◆ Assignment: The answer must be an exact copy of every record below.

◆ Given records:
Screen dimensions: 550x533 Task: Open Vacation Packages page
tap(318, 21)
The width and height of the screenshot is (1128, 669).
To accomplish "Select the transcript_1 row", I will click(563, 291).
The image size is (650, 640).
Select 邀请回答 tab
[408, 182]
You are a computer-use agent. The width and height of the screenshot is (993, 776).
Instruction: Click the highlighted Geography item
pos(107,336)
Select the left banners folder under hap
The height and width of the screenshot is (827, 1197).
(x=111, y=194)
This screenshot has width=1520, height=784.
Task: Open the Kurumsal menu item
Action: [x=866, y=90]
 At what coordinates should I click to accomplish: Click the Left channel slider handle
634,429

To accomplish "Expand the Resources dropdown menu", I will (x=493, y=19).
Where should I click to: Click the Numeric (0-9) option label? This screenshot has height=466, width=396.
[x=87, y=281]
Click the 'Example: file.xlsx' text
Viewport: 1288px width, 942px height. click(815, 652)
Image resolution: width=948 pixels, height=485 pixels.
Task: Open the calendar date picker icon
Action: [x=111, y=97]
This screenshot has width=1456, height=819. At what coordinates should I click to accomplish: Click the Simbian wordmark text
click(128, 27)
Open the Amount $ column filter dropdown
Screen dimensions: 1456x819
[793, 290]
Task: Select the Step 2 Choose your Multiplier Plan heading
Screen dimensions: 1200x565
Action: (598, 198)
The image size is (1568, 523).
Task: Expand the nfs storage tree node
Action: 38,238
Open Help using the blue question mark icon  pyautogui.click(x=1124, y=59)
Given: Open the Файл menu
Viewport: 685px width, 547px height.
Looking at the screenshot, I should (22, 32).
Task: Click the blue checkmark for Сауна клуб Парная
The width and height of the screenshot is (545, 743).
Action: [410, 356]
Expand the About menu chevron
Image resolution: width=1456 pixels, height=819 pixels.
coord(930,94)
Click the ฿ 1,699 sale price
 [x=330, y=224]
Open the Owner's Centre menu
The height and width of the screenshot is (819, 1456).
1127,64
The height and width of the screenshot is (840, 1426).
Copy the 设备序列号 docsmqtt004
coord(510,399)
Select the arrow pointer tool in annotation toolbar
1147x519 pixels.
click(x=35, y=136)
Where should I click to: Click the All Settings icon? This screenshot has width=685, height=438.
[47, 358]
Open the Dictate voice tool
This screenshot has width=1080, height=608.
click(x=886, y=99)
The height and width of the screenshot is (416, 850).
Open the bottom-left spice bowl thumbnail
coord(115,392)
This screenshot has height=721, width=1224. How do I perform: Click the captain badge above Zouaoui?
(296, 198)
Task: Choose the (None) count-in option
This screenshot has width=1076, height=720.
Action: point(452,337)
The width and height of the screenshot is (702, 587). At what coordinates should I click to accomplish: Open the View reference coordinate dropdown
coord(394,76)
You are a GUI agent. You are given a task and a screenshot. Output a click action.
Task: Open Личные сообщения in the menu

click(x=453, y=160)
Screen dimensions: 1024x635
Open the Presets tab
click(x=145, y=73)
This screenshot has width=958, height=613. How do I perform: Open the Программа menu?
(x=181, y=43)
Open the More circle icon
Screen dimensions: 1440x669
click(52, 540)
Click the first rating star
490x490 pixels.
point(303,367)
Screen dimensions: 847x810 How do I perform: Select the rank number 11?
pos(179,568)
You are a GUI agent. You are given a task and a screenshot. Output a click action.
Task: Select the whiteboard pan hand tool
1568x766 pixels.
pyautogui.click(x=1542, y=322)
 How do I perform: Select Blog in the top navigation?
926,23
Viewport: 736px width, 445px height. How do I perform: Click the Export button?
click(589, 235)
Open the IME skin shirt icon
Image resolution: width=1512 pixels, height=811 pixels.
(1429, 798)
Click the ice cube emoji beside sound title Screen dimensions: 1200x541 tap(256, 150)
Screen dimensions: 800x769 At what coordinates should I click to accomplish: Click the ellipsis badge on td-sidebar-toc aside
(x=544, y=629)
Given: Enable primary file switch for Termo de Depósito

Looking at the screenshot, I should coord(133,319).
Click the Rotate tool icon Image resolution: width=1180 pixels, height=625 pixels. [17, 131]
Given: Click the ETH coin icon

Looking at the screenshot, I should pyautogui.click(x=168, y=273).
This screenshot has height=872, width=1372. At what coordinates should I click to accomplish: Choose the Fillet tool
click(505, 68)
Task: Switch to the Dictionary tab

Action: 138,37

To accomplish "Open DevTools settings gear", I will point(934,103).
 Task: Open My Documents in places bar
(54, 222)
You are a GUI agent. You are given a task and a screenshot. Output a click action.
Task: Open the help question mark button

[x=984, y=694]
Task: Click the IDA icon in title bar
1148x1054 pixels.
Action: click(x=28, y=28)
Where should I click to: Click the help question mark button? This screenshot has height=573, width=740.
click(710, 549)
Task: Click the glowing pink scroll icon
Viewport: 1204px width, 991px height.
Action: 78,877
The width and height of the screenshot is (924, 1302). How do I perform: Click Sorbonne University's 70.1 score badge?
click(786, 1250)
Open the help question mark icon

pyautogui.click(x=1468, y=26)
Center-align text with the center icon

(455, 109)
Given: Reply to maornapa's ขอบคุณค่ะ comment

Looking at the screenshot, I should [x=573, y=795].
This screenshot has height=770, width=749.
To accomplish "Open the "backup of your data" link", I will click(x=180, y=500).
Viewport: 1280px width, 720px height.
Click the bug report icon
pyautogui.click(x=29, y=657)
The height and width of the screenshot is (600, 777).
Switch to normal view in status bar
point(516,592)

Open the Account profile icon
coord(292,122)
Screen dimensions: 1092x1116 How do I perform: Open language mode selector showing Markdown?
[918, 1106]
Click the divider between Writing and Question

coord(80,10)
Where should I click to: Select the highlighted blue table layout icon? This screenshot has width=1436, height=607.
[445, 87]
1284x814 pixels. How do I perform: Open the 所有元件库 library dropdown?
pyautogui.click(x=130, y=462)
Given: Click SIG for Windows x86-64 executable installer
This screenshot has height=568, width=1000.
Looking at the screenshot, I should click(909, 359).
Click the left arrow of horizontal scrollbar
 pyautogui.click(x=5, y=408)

◆ Task result:
Screen dimensions: 550x533 Task: Open Vacation Packages page
tap(318, 21)
The width and height of the screenshot is (1128, 669).
To accomplish "Select the transcript_1 row", I will click(563, 291).
The image size is (650, 640).
Select 邀请回答 tab
[408, 182]
You are a computer-use agent. The width and height of the screenshot is (993, 776).
Instruction: Click the highlighted Geography item
pos(107,336)
Select the left banners folder under hap
The height and width of the screenshot is (827, 1197).
(x=111, y=194)
This screenshot has width=1520, height=784.
Task: Open the Kurumsal menu item
Action: [x=866, y=90]
 At what coordinates should I click to accomplish: Click the Left channel slider handle
634,429

To accomplish "Expand the Resources dropdown menu", I will (x=493, y=19).
Where should I click to: Click the Numeric (0-9) option label? This screenshot has height=466, width=396.
[x=87, y=281]
Click the 'Example: file.xlsx' text
Viewport: 1288px width, 942px height. click(815, 652)
Image resolution: width=948 pixels, height=485 pixels.
Task: Open the calendar date picker icon
Action: [x=111, y=97]
This screenshot has width=1456, height=819. At what coordinates should I click to accomplish: Click the Simbian wordmark text
click(128, 27)
Open the Amount $ column filter dropdown
Screen dimensions: 1456x819
[793, 290]
Task: Select the Step 2 Choose your Multiplier Plan heading
Screen dimensions: 1200x565
Action: (598, 198)
The image size is (1568, 523).
Task: Expand the nfs storage tree node
Action: 38,238
Open Help using the blue question mark icon  pyautogui.click(x=1124, y=59)
Given: Open the Файл menu
Viewport: 685px width, 547px height.
Looking at the screenshot, I should (22, 32).
Task: Click the blue checkmark for Сауна клуб Парная
The width and height of the screenshot is (545, 743).
Action: [410, 356]
Expand the About menu chevron
Image resolution: width=1456 pixels, height=819 pixels.
coord(930,94)
Click the ฿ 1,699 sale price
 [x=330, y=224]
Open the Owner's Centre menu
The height and width of the screenshot is (819, 1456).
1127,64
The height and width of the screenshot is (840, 1426).
Copy the 设备序列号 docsmqtt004
coord(510,399)
Select the arrow pointer tool in annotation toolbar
1147x519 pixels.
click(x=35, y=136)
Where should I click to: Click the All Settings icon? This screenshot has width=685, height=438.
[47, 358]
Open the Dictate voice tool
This screenshot has width=1080, height=608.
click(x=886, y=99)
The height and width of the screenshot is (416, 850).
Open the bottom-left spice bowl thumbnail
coord(115,392)
This screenshot has height=721, width=1224. How do I perform: Click the captain badge above Zouaoui?
(296, 198)
Task: Choose the (None) count-in option
This screenshot has width=1076, height=720.
Action: point(452,337)
The width and height of the screenshot is (702, 587). At what coordinates should I click to accomplish: Open the View reference coordinate dropdown
coord(394,76)
You are a GUI agent. You are given a task and a screenshot. Output a click action.
Task: Open Личные сообщения in the menu

click(x=453, y=160)
Screen dimensions: 1024x635
Open the Presets tab
click(x=145, y=73)
This screenshot has width=958, height=613. How do I perform: Open the Программа menu?
(x=181, y=43)
Open the More circle icon
Screen dimensions: 1440x669
click(52, 540)
Click the first rating star
490x490 pixels.
point(303,367)
Screen dimensions: 847x810 How do I perform: Select the rank number 11?
pos(179,568)
You are a GUI agent. You are given a task and a screenshot. Output a click action.
Task: Select the whiteboard pan hand tool
1568x766 pixels.
pyautogui.click(x=1542, y=322)
 How do I perform: Select Blog in the top navigation?
926,23
Viewport: 736px width, 445px height. How do I perform: Click the Export button?
click(589, 235)
Open the IME skin shirt icon
Image resolution: width=1512 pixels, height=811 pixels.
(1429, 798)
Click the ice cube emoji beside sound title Screen dimensions: 1200x541 tap(256, 150)
Screen dimensions: 800x769 At what coordinates should I click to accomplish: Click the ellipsis badge on td-sidebar-toc aside
(x=544, y=629)
Given: Enable primary file switch for Termo de Depósito

Looking at the screenshot, I should coord(133,319).
Click the Rotate tool icon Image resolution: width=1180 pixels, height=625 pixels. [17, 131]
Given: Click the ETH coin icon

Looking at the screenshot, I should pyautogui.click(x=168, y=273).
This screenshot has height=872, width=1372. At what coordinates should I click to accomplish: Choose the Fillet tool
click(505, 68)
Task: Switch to the Dictionary tab

Action: 138,37

To accomplish "Open DevTools settings gear", I will point(934,103).
 Task: Open My Documents in places bar
(54, 222)
You are a GUI agent. You are given a task and a screenshot. Output a click action.
Task: Open the help question mark button

[x=984, y=694]
Task: Click the IDA icon in title bar
1148x1054 pixels.
Action: click(x=28, y=28)
Where should I click to: Click the help question mark button? This screenshot has height=573, width=740.
click(710, 549)
Task: Click the glowing pink scroll icon
Viewport: 1204px width, 991px height.
Action: 78,877
The width and height of the screenshot is (924, 1302). How do I perform: Click Sorbonne University's 70.1 score badge?
click(786, 1250)
Open the help question mark icon

pyautogui.click(x=1468, y=26)
Center-align text with the center icon

(455, 109)
Given: Reply to maornapa's ขอบคุณค่ะ comment

Looking at the screenshot, I should [x=573, y=795].
This screenshot has height=770, width=749.
To accomplish "Open the "backup of your data" link", I will click(x=180, y=500).
Viewport: 1280px width, 720px height.
Click the bug report icon
pyautogui.click(x=29, y=657)
The height and width of the screenshot is (600, 777).
Switch to normal view in status bar
point(516,592)

Open the Account profile icon
coord(292,122)
Screen dimensions: 1092x1116 How do I perform: Open language mode selector showing Markdown?
[918, 1106]
Click the divider between Writing and Question

coord(80,10)
Where should I click to: Select the highlighted blue table layout icon? This screenshot has width=1436, height=607.
[445, 87]
1284x814 pixels. How do I perform: Open the 所有元件库 library dropdown?
pyautogui.click(x=130, y=462)
Given: Click SIG for Windows x86-64 executable installer
This screenshot has height=568, width=1000.
Looking at the screenshot, I should click(909, 359).
Click the left arrow of horizontal scrollbar
 pyautogui.click(x=5, y=408)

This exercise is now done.